## Problem requirements
Output every line of the material exactly.

## Task input
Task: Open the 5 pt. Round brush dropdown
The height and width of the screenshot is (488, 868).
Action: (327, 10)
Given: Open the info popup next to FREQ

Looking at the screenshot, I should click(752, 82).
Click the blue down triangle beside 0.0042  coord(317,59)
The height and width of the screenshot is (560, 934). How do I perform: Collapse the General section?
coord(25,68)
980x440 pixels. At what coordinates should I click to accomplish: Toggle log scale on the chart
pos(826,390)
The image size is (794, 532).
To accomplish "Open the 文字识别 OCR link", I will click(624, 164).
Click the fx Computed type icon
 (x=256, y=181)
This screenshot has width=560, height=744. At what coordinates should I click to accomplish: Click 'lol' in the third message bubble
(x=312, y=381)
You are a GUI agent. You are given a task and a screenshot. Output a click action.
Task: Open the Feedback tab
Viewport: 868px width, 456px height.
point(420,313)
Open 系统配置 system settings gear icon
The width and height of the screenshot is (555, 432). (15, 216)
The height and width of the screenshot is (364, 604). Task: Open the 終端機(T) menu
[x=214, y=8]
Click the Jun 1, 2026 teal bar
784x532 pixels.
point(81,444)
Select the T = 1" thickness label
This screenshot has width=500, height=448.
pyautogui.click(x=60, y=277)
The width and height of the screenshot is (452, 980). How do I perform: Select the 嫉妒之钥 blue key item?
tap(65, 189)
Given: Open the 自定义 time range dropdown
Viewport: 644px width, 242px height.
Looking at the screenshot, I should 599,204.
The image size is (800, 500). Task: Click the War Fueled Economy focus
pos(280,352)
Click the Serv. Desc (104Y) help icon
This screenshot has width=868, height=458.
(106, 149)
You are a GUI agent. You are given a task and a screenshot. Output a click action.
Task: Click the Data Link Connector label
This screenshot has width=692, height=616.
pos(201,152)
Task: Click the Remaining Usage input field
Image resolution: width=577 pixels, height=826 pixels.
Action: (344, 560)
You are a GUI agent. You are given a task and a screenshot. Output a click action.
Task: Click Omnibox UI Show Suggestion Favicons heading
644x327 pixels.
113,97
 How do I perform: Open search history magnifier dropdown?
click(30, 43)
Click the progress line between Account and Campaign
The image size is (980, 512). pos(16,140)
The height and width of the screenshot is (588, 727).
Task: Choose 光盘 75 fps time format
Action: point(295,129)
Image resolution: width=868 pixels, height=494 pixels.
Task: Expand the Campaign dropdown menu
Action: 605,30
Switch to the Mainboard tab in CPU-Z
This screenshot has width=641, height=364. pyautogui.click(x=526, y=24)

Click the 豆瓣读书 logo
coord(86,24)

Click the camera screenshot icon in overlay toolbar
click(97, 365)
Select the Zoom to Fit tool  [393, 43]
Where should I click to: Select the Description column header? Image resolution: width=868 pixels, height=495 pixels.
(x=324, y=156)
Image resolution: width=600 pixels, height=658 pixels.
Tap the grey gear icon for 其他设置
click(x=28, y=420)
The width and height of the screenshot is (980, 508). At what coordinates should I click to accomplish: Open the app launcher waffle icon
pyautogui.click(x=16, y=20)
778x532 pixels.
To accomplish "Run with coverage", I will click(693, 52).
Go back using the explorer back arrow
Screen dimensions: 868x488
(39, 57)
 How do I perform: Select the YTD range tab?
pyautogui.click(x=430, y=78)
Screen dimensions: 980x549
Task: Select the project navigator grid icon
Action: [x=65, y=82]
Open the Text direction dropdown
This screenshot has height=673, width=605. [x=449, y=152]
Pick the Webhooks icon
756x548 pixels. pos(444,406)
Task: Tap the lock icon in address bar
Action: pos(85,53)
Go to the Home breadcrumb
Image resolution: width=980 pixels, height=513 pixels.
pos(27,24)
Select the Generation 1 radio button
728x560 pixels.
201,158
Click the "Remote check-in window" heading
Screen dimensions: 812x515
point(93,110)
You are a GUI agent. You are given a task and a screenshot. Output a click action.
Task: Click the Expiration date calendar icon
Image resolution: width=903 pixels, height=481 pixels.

## Solution to the problem
Task: Open the 5 pt. Round brush dropdown
The height and width of the screenshot is (488, 868).
Action: (327, 10)
Given: Open the info popup next to FREQ

Looking at the screenshot, I should click(752, 82).
Click the blue down triangle beside 0.0042  coord(317,59)
The height and width of the screenshot is (560, 934). How do I perform: Collapse the General section?
coord(25,68)
980x440 pixels. At what coordinates should I click to accomplish: Toggle log scale on the chart
pos(826,390)
The image size is (794, 532).
To accomplish "Open the 文字识别 OCR link", I will click(624, 164).
Click the fx Computed type icon
 (x=256, y=181)
This screenshot has width=560, height=744. At what coordinates should I click to accomplish: Click 'lol' in the third message bubble
(x=312, y=381)
You are a GUI agent. You are given a task and a screenshot. Output a click action.
Task: Open the Feedback tab
Viewport: 868px width, 456px height.
point(420,313)
Open 系统配置 system settings gear icon
The width and height of the screenshot is (555, 432). (15, 216)
The height and width of the screenshot is (364, 604). Task: Open the 終端機(T) menu
[x=214, y=8]
Click the Jun 1, 2026 teal bar
784x532 pixels.
point(81,444)
Select the T = 1" thickness label
This screenshot has width=500, height=448.
pyautogui.click(x=60, y=277)
The width and height of the screenshot is (452, 980). How do I perform: Select the 嫉妒之钥 blue key item?
tap(65, 189)
Given: Open the 自定义 time range dropdown
Viewport: 644px width, 242px height.
Looking at the screenshot, I should 599,204.
The image size is (800, 500). Task: Click the War Fueled Economy focus
pos(280,352)
Click the Serv. Desc (104Y) help icon
This screenshot has width=868, height=458.
(106, 149)
You are a GUI agent. You are given a task and a screenshot. Output a click action.
Task: Click the Data Link Connector label
This screenshot has width=692, height=616.
pos(201,152)
Task: Click the Remaining Usage input field
Image resolution: width=577 pixels, height=826 pixels.
Action: (344, 560)
You are a GUI agent. You are given a task and a screenshot. Output a click action.
Task: Click Omnibox UI Show Suggestion Favicons heading
644x327 pixels.
113,97
 How do I perform: Open search history magnifier dropdown?
click(30, 43)
Click the progress line between Account and Campaign
The image size is (980, 512). pos(16,140)
The height and width of the screenshot is (588, 727).
Task: Choose 光盘 75 fps time format
Action: point(295,129)
Image resolution: width=868 pixels, height=494 pixels.
Task: Expand the Campaign dropdown menu
Action: 605,30
Switch to the Mainboard tab in CPU-Z
This screenshot has width=641, height=364. pyautogui.click(x=526, y=24)

Click the 豆瓣读书 logo
coord(86,24)

Click the camera screenshot icon in overlay toolbar
click(97, 365)
Select the Zoom to Fit tool  [393, 43]
Where should I click to: Select the Description column header? Image resolution: width=868 pixels, height=495 pixels.
(x=324, y=156)
Image resolution: width=600 pixels, height=658 pixels.
Tap the grey gear icon for 其他设置
click(x=28, y=420)
The width and height of the screenshot is (980, 508). At what coordinates should I click to accomplish: Open the app launcher waffle icon
pyautogui.click(x=16, y=20)
778x532 pixels.
To accomplish "Run with coverage", I will click(693, 52).
Go back using the explorer back arrow
Screen dimensions: 868x488
(39, 57)
 How do I perform: Select the YTD range tab?
pyautogui.click(x=430, y=78)
Screen dimensions: 980x549
Task: Select the project navigator grid icon
Action: [x=65, y=82]
Open the Text direction dropdown
This screenshot has height=673, width=605. [x=449, y=152]
Pick the Webhooks icon
756x548 pixels. pos(444,406)
Task: Tap the lock icon in address bar
Action: pos(85,53)
Go to the Home breadcrumb
Image resolution: width=980 pixels, height=513 pixels.
pos(27,24)
Select the Generation 1 radio button
728x560 pixels.
201,158
Click the "Remote check-in window" heading
Screen dimensions: 812x515
point(93,110)
You are a GUI agent. You are given a task and a screenshot. Output a click action.
Task: Click the Expiration date calendar icon
Image resolution: width=903 pixels, height=481 pixels.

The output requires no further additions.